=== Section Start ===

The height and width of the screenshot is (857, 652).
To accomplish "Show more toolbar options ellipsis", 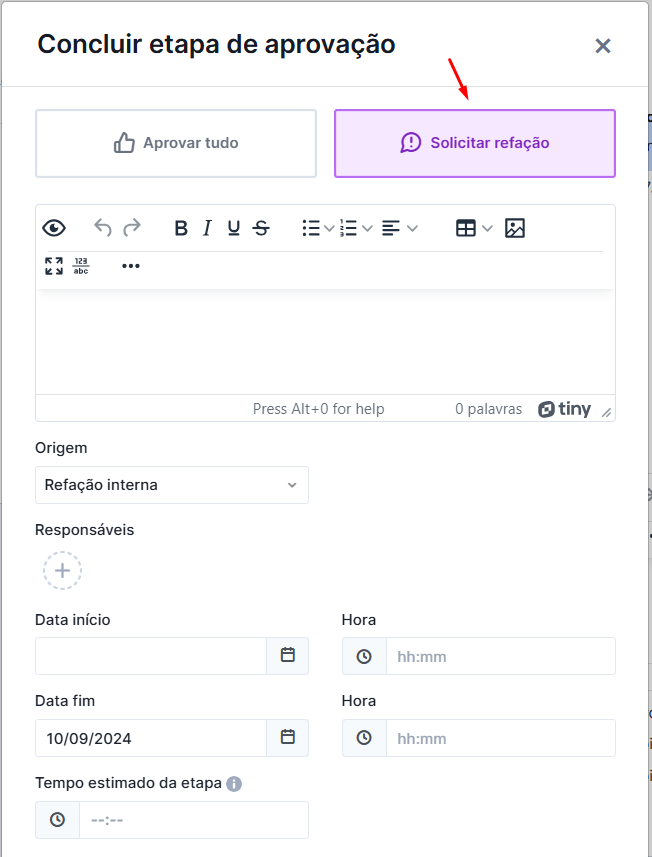I will point(131,266).
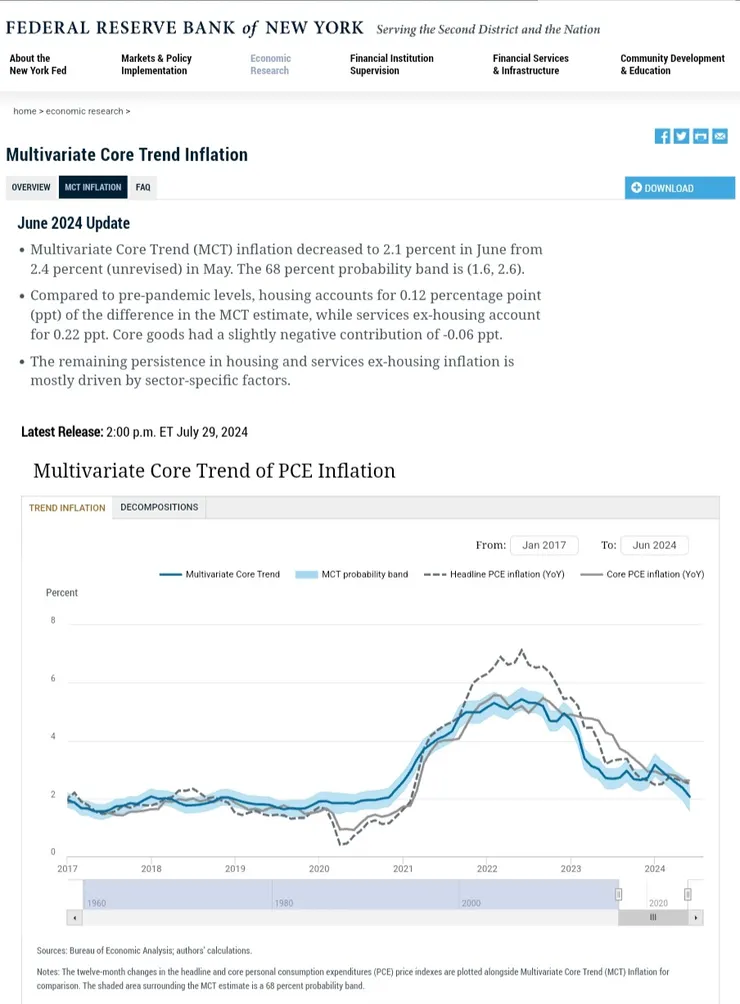
Task: Expand Financial Institution Supervision menu
Action: 391,64
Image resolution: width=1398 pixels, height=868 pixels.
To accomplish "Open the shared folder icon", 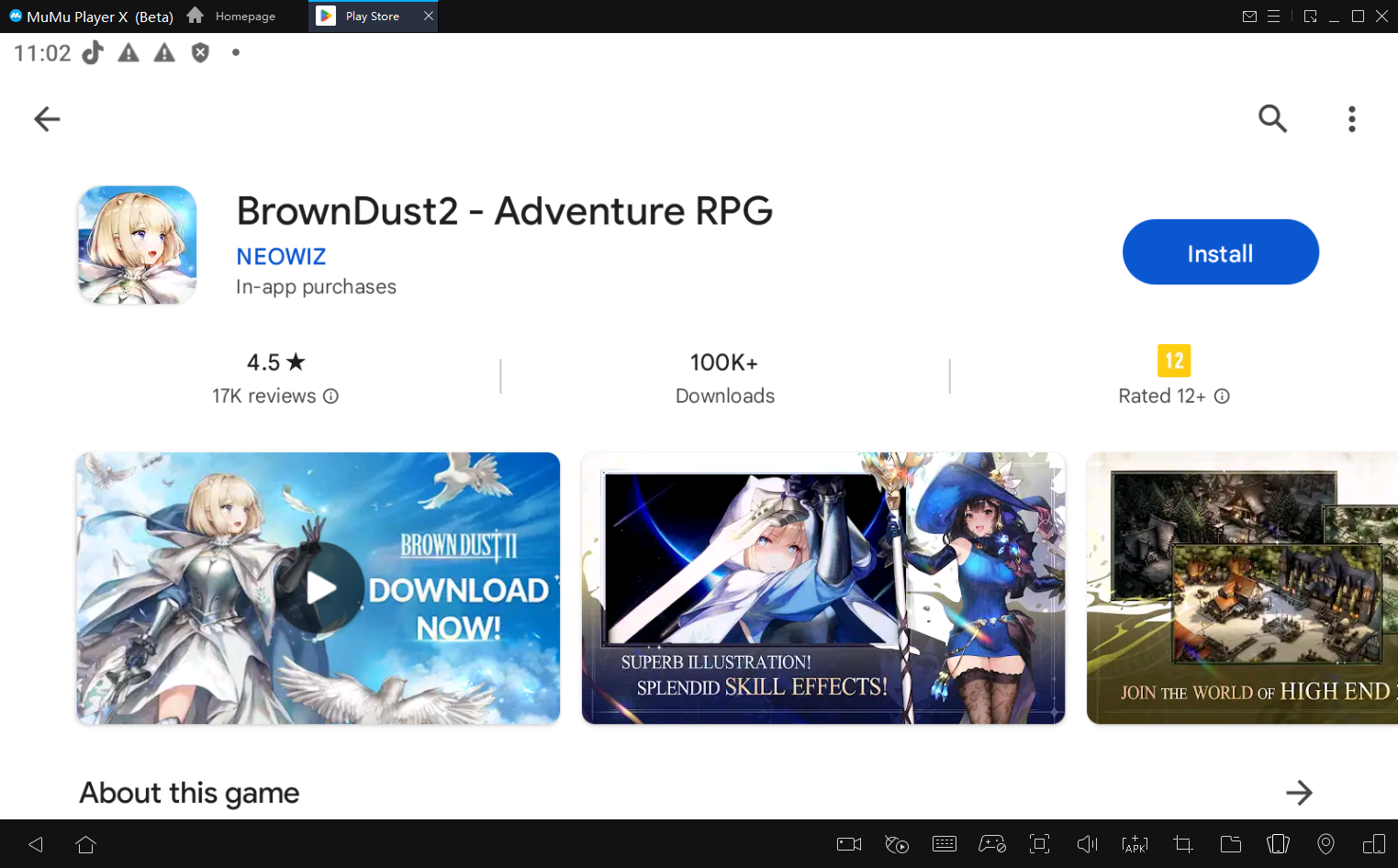I will 1230,844.
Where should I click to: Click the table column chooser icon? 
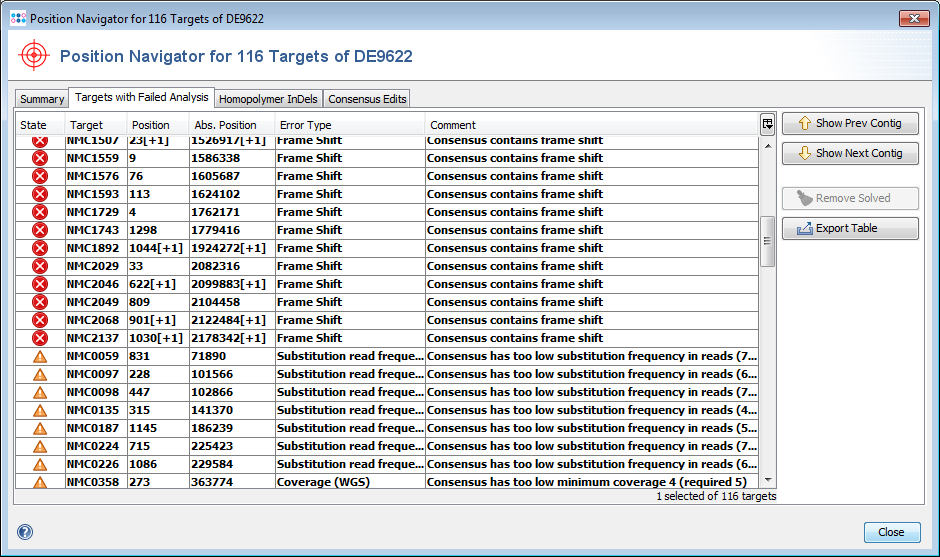(767, 124)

=== Section End ===

:: Work required ::
Search the records for the word "height" and copy out every line that holds it.

:: Task result ::
The height and width of the screenshot is (857, 652).
Image resolution: width=1398 pixels, height=868 pixels.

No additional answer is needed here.